How Does This Impact Prairie’s Work?
Let’s start our answer to this question by categorizing the provisions of the Settlement Agreement into three basic groups: (1) valuation content and analysis, (2) the qualifications of the financial advisor to the ESOP Trustee and (3) the independence of that financial advisor.
What Has Prairie Done to Respond to the Trustees’ Requests?
There are two action items we have initiated. First, with regard to the valuation content and analysis pursuant to the Settlement Agreement, we are constructing an appendix to our reports that will assist the ESOP Trustee in their review of these specific items. The appendix will detail the processes, assumptions, calculations and conclusions identified in the Settlement Agreement and tie them into other sections of our report for more detail. The appendix will be part of our report regarding both ESOP transactions and ongoing ESOP valuations for the reasons discussed 4 previously; a best practice for ESOP transaction valuations should also be a best practice for ESOP update valuations used for plan administration purposes.
Regarding the qualifications and independence pursuant to the Settlement Agreement, Prairie is preparing a general qualifications and independence memorandum, which will be updated periodically. The memorandum will be provided to all ESOP Trustee clients and it will include comprehensive responses to all of the questions that surface in the various RFQs. It will be supplemented with project-specific information as requested, which may include things like industry experience, client references and other items, on an opportunity-by-opportunity basis. We believe that the output of these action items will be of significant help to ESOP Trustees in their efforts to comply with the protocols reflected in the Settlement Agreement.
How Will This Impact ESOP Companies?
Companies considering the formation of an ESOP, or existing ESOP companies considering a nextstage ESOP transaction, may find themselves compelled to (1) engage a Company-side advisor or (2) conduct their own analysis. They will likely not have access to an ESOP financial advisor that can carry forward and serve as the financial advisor to the ESOP Trustee. For this reason, it is very likely that transaction timelines will be extended and all-in transaction costs for implementing an ESOP will increase.
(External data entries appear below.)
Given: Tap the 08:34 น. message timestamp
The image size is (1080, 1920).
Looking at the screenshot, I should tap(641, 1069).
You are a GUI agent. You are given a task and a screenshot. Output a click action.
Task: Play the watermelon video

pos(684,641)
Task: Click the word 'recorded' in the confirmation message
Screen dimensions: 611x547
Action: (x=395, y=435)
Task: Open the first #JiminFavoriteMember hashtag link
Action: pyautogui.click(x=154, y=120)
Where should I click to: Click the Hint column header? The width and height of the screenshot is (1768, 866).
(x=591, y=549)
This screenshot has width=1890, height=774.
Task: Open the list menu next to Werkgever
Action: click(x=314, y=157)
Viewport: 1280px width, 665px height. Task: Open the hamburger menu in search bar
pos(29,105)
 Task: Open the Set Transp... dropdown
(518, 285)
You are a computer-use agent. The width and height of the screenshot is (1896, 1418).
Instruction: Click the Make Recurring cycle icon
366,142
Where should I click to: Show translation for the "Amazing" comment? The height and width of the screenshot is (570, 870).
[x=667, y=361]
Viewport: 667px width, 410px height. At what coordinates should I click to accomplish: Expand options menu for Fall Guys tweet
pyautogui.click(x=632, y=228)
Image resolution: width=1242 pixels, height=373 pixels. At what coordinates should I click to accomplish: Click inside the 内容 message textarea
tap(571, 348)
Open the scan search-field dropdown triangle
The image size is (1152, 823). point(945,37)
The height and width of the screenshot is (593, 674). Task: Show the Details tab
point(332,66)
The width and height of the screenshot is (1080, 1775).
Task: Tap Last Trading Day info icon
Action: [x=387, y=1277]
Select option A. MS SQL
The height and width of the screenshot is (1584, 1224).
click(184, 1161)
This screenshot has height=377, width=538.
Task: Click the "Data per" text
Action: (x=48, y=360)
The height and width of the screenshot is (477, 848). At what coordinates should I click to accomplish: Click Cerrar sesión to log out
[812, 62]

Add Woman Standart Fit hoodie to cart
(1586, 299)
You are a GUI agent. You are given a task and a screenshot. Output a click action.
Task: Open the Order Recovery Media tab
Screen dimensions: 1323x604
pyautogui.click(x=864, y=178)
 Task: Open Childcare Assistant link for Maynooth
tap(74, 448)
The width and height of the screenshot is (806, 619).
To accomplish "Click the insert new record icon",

While others reacting to the Settlement Agreement may choose to focus solely on its impacts to new ESOP transactions, we believe a better decision is to extend the Settlement Agreement guidelines to ESOP valuations prepared for ongoing administration. We believe that consistency in our work product is an absolute foundation of what we do. Therefore going forward, we will produce all ESOP related reports (transactions and updates) in a similar fashion. Prairie is going to exercise these best practices in everything we do. ESOP Trustees will ask for more detailed information and due diligence meetings may be more time consuming, which may result in an increase in costs to complete the ESOP valuation.